**TASKS TO COMPLETE:**
a – Name every platform given in the "Platform(s)" lines of the Super Monkey Ball ranking.
b – From the Super Monkey Ball ranking, pull out the passage from "Developer: Amusement Vision" to "and awful controls.", copying it word for word.

For this list, we’re ranking main games in the Super Monkey Ball series, including all of the console releases, but we’re omitting mobile and flash games from the list because otherwise we’d be here all day. With that out of the way, here’s the definitive ranking of the best Super Monkey Ball games you can play.
Super Monkey Ball Ranked
13. Super Monkey Ball Adventure
Developer: Traveller’s Tales Publisher: SEGA Platform(s): PS2, PSP, Gamecube
If nothing else, Super Monkey Ball Adventure has to be commended for at least trying something different with the Super Monkey Ball brand. Instead of the usual maze levels, Adventure opted for a huge story mode with players exploring many different worlds, solving puzzles and completing missions. It was an ambitious move, but the execution really left a lot to be desired.
From poor controls to the game’s crushing difficulty, Super Monkey Ball Adventure was pretty much lambasted from pillar to post by everybody, and is widely considered to be the worst Super Monkey Ball game in the entire series. It’s not completely devoid of quality though, as the Monkey Cannon party game was actually incredibly fun.
Think Angry Birds but with monkeys in big balls and you’re about there.
12. Super Monkey Ball (N-Gage)
Developer: Amusement Vision Publisher: SEGA Platform(s): N-Gage
Consider this your reminder that the N-Gage existed, albeit for a brief period. It also wasn’t very good, so it stands to reason that the Super Monkey Ball game is one of the worst entries in the series. Despite launching after the Game Boy Advance release, Super Monkey Ball Jr, the N-Gage version of this classic game felt like a pale imitator instead of a proper release, with terrible graphics and awful controls.

**DATASET CONTENT:**
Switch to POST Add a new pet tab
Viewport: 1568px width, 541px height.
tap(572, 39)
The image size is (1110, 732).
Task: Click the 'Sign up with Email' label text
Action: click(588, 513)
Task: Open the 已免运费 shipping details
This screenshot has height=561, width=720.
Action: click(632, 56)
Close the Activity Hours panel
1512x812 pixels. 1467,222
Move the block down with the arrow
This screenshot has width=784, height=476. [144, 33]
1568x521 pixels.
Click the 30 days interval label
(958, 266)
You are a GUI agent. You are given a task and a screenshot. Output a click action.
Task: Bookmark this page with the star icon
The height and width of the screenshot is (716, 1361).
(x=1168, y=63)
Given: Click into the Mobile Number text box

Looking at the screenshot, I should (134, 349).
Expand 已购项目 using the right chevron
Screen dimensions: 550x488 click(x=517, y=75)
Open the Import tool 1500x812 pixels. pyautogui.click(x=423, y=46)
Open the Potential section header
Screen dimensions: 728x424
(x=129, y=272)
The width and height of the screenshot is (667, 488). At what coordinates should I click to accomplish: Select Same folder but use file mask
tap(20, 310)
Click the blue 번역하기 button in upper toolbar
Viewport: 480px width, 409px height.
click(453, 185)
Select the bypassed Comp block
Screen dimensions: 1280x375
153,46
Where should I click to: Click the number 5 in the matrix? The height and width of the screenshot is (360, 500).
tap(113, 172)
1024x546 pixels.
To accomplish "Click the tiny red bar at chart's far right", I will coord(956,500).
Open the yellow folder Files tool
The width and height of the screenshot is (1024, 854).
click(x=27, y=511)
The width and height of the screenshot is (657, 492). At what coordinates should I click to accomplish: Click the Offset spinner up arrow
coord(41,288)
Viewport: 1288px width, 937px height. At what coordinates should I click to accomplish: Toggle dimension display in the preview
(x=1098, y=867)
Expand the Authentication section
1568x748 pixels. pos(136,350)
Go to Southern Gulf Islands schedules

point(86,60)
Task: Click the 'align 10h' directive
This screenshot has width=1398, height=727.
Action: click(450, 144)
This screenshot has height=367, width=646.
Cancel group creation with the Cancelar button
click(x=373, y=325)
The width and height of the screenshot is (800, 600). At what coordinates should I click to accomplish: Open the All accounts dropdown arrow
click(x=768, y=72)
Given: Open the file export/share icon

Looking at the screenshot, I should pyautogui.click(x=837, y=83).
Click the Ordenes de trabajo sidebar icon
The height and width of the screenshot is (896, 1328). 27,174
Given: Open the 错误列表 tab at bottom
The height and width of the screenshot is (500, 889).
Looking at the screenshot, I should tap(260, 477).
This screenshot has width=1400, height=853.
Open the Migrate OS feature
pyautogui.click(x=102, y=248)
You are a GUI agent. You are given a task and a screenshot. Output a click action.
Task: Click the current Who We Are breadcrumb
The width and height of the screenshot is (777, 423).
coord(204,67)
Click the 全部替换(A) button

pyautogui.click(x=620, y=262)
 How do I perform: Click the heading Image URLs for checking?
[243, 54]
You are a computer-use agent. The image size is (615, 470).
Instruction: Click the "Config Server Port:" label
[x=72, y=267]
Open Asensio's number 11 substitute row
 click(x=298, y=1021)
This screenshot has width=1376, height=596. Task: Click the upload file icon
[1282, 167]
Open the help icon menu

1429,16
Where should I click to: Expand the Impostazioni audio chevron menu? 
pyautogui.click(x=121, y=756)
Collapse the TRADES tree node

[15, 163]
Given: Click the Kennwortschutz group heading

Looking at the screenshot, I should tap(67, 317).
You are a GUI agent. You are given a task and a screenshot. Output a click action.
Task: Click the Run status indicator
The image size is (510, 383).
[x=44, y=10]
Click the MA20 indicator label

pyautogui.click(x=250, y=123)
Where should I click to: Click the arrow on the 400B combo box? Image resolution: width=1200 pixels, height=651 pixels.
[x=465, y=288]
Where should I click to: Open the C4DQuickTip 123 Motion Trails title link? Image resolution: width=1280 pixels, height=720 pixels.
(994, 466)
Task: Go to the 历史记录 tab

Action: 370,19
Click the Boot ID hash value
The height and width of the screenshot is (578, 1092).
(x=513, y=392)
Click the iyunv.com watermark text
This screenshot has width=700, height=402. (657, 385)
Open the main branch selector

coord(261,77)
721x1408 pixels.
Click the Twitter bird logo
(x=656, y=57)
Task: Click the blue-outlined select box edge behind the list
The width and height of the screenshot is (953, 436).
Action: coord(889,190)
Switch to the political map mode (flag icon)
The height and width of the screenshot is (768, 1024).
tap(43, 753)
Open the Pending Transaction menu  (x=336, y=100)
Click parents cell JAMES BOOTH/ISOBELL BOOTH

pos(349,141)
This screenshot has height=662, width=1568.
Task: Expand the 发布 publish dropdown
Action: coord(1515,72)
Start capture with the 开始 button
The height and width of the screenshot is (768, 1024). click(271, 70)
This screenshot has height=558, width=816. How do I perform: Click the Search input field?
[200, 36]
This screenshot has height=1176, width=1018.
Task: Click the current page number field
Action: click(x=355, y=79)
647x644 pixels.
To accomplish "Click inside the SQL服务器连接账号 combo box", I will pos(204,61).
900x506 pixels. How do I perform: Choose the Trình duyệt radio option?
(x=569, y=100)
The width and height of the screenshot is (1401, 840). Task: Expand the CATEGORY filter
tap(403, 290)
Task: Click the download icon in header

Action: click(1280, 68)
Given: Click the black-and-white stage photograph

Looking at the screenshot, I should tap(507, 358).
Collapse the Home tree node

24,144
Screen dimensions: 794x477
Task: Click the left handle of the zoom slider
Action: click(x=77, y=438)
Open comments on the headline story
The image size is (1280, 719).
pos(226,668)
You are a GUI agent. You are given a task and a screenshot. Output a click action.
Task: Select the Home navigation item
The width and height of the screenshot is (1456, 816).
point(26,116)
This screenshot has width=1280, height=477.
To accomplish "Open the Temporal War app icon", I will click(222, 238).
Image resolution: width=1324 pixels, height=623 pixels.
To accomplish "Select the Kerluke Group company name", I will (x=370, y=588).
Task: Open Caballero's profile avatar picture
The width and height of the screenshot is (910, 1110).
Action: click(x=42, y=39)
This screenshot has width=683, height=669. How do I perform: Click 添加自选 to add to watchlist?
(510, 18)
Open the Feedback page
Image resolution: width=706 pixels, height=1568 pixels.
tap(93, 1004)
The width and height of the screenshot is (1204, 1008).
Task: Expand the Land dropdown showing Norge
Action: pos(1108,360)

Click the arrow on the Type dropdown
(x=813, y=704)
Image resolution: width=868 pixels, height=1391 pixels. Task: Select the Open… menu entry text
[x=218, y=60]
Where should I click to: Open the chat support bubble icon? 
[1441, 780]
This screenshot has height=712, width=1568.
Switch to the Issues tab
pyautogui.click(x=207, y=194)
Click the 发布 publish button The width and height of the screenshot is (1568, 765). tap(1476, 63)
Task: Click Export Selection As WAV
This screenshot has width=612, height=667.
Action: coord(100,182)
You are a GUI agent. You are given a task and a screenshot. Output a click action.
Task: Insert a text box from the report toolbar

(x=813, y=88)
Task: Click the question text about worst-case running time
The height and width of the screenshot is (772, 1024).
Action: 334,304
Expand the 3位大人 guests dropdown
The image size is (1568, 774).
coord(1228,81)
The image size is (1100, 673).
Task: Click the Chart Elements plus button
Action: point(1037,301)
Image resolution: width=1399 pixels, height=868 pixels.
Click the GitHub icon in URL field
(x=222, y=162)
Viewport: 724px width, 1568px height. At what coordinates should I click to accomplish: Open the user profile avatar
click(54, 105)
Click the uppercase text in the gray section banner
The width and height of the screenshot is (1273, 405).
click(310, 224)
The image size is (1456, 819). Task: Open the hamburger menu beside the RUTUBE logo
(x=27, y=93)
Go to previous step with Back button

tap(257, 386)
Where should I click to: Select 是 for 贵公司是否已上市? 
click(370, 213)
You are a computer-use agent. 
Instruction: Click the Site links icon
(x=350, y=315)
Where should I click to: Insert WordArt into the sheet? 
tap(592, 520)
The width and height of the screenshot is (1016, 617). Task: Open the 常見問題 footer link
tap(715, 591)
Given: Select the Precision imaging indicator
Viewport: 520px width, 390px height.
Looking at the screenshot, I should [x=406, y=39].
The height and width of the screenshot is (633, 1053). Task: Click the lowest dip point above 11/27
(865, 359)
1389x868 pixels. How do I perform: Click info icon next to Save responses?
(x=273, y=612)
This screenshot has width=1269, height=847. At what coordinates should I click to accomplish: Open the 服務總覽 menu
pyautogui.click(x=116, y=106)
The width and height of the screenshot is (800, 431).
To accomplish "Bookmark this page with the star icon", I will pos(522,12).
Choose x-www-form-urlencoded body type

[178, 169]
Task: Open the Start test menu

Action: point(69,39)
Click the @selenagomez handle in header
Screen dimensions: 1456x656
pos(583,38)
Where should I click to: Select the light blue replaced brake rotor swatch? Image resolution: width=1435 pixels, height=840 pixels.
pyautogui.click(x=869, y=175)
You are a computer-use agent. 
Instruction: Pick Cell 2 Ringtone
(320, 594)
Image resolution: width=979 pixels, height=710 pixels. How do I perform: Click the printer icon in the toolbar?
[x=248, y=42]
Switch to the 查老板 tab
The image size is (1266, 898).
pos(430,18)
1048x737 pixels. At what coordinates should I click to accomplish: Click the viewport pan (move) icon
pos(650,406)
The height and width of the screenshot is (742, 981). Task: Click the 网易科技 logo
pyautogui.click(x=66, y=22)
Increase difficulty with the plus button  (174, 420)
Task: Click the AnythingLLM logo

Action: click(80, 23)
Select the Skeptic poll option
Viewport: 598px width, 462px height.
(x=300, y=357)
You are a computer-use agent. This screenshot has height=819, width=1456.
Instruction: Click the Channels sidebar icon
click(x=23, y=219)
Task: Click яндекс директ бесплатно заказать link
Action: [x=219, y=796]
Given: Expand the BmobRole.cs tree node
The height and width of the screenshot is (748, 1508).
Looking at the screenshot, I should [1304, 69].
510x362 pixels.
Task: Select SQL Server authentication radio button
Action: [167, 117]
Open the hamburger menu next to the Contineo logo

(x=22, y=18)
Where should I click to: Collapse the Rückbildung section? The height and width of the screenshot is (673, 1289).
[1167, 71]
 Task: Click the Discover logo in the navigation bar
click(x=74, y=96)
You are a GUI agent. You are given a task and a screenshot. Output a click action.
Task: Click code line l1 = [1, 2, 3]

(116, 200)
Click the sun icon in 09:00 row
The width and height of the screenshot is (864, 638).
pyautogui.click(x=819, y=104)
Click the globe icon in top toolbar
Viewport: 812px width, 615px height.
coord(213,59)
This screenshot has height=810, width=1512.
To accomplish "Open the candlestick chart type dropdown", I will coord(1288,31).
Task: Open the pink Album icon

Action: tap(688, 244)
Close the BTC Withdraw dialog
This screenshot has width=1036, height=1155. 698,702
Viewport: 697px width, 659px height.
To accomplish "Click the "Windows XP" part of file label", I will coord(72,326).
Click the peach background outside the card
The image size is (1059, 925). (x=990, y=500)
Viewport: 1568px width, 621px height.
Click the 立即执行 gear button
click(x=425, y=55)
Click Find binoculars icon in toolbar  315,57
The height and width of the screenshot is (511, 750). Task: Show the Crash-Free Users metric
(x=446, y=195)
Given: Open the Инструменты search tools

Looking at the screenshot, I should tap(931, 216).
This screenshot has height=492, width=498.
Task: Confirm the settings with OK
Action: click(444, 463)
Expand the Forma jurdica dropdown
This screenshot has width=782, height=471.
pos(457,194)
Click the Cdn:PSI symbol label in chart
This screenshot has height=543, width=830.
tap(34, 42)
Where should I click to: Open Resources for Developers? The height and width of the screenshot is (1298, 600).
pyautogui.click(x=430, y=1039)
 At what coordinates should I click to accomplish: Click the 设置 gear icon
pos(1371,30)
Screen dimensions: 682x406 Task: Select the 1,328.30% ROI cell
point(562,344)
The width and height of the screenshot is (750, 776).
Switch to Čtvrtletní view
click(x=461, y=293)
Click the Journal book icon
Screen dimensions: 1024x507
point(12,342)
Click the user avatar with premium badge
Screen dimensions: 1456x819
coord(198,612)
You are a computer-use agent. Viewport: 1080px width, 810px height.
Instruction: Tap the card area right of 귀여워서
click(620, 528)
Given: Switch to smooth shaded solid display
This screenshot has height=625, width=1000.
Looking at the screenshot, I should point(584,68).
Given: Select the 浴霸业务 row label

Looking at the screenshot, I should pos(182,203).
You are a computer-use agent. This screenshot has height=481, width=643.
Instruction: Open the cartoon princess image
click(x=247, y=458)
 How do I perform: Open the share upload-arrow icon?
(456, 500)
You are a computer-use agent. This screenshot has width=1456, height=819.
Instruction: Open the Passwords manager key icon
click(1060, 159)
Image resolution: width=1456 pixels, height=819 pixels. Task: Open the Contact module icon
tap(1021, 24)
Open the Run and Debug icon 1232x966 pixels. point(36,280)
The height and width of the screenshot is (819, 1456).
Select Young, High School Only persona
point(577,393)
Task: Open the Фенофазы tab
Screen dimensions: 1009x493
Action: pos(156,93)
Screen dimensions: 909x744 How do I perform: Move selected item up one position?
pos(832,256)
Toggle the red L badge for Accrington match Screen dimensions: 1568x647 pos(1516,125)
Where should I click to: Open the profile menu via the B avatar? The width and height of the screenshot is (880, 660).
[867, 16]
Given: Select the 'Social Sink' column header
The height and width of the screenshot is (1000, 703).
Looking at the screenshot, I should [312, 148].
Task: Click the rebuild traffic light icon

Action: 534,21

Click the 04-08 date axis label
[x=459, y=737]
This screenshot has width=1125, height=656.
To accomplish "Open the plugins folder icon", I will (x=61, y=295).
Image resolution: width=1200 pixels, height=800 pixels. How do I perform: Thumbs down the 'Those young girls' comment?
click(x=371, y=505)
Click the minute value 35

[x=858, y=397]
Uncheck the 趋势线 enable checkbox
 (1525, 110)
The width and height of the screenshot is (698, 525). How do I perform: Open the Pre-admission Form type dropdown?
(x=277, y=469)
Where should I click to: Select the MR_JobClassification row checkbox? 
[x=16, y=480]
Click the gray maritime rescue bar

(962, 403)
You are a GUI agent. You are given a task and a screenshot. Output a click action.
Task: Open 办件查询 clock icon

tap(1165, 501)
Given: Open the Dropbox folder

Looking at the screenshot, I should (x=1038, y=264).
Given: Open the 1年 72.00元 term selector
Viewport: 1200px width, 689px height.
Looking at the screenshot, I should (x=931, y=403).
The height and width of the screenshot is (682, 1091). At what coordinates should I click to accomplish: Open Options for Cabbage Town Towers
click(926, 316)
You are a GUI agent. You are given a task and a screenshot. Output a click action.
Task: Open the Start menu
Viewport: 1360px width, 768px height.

**SOLVED TASKS:**
a – PS2, PSP, Gamecube, N-Gage

b –
Developer: Amusement Vision Publisher: SEGA Platform(s): N-Gage
Consider this your reminder that the N-Gage existed, albeit for a brief period. It also wasn’t very good, so it stands to reason that the Super Monkey Ball game is one of the worst entries in the series. Despite launching after the Game Boy Advance release, Super Monkey Ball Jr, the N-Gage version of this classic game felt like a pale imitator instead of a proper release, with terrible graphics and awful controls.